* [SET PROBLEM]:
Rewrite every line of the entries below, including the requests, but shift each coordinate in the answers by -111. Leave out the pictures.

Entries taken from a collection:
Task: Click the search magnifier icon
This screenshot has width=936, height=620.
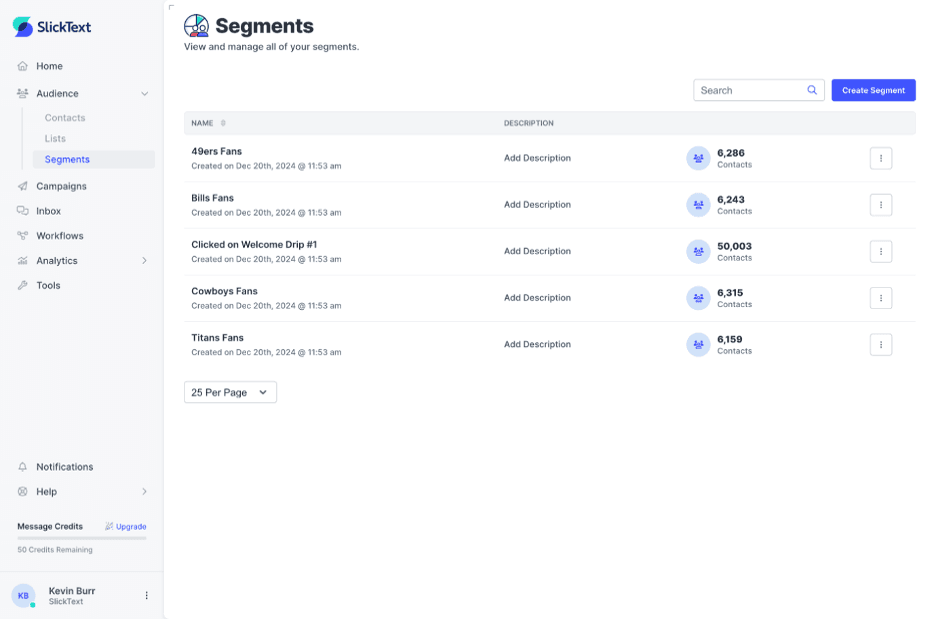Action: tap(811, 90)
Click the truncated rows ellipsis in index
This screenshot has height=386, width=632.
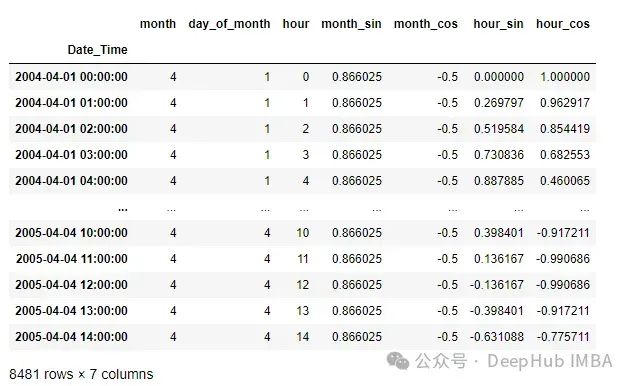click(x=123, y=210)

* [EXERCISE ANSWER]:
Task: Click the search magnifier icon
This screenshot has width=936, height=620.
Action: tap(700, -21)
Click the truncated rows ellipsis in index
This screenshot has height=386, width=632.
click(x=12, y=99)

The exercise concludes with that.